Where we obtain the user's consent for processing personal data, Article 6 (1) (a) of the EU General Data Protection Regulation (GDPR) serves as the legal basis.
For the processing of personal data necessary for the performance of a contract to which the user is a party or for the implementation of pre-contractual measures, Article 6 (1) (b) GDPR serves as the legal basis.
Where processing of personal data is necessary for compliance with a legal obligation to which our company is subject, Article 6 (1) (c) GDPR serves as the legal basis.
Where processing of personal data is necessary to protect the vital interests of the user or of another natural person, Article 6 (1) (d) GDPR serves as the legal basis.
Where processing of personal data is necessary for the purposes of legitimate interests pursued by our company or by a third party and the interests, fundamental rights, and freedoms of the user do not outweigh the former interest, Article 6 (1) (f) GDPR serves as the legal basis for processing.
2.3. Deletion of Data and Storage Duration
Unless otherwise regulated in the following sections of this data protection statement, the following shall apply:
Personal data of the user will be deleted or blocked as soon as the purpose of storage no longer applies. Storage may also take place if this is provided for by the European or national legislator in Union regulations, laws, or other provisions to which the controller is subject. Data will also be blocked or deleted when a storage period prescribed by the aforementioned standards expires, unless there is a necessity for further storage of the data for conclusion of a contract or fulfillment of a contract.
2.4. Marketing and Promotion of Our Offer
We may use personal data to provide tailored content and advertising, to the extent permitted by applicable law. This may include email campaigns and personalized and custom audience advertising. However, we will not use or disclose health and fitness data for advertising or marketing purposes.

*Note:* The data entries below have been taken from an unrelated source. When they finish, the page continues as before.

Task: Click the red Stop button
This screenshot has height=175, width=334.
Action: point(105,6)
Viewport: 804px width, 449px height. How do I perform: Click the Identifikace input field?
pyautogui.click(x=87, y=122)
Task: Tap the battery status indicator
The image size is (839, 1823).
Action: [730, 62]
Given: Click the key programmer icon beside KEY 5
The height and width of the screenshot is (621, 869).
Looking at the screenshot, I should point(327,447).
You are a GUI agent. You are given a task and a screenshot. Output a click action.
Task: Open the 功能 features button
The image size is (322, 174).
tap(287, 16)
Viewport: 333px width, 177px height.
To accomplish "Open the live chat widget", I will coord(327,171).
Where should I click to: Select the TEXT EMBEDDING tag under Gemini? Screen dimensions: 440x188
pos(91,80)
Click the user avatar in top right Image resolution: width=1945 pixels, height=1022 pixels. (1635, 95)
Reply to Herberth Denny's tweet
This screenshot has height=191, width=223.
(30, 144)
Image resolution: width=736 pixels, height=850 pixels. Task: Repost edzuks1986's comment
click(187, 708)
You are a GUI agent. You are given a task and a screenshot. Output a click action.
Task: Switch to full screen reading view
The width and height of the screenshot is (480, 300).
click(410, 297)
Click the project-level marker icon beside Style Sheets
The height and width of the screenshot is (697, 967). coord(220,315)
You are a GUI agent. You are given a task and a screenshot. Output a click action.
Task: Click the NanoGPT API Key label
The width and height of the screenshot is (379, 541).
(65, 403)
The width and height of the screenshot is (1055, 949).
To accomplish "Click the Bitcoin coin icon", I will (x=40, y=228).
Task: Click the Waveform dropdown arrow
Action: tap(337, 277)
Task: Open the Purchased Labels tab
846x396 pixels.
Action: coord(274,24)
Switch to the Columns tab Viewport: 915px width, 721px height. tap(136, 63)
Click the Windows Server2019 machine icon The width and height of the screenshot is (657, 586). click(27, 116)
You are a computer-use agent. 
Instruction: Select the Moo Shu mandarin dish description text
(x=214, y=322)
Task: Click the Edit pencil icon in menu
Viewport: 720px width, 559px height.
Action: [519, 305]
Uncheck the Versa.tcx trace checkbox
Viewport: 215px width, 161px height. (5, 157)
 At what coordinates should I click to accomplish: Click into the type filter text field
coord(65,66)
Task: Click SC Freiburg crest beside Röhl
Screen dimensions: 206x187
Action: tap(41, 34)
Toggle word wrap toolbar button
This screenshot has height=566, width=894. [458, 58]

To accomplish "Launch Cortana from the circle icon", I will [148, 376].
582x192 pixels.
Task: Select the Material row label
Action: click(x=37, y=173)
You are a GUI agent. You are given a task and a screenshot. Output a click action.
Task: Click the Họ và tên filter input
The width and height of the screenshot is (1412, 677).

3 Data entered by the user in the app:
3.1. Description and scope of data processing
To be able to use the app, the user must provide the following information:
Age
Gender
Training level (i.e. performance data for various exercises)
Training goal
Body weight
Body height
Training frequency
Muscle focus
Furthermore, we store the user's training data (locally on the user's device) to a) present the training progress and b) provide appropriate suggestions for the future training plan. These training data include, for example, the following:
(1) Set number (2) Repetition number (3) Weight
3.2. Legal basis for data processing
The legal basis for processing the personal data entered by the user in the app is Art. 6 para. 1 lit. b GDPR, as the collection of this data is necessary for the performance of a contract to which the user is a party or for the implementation of pre-contractual measures.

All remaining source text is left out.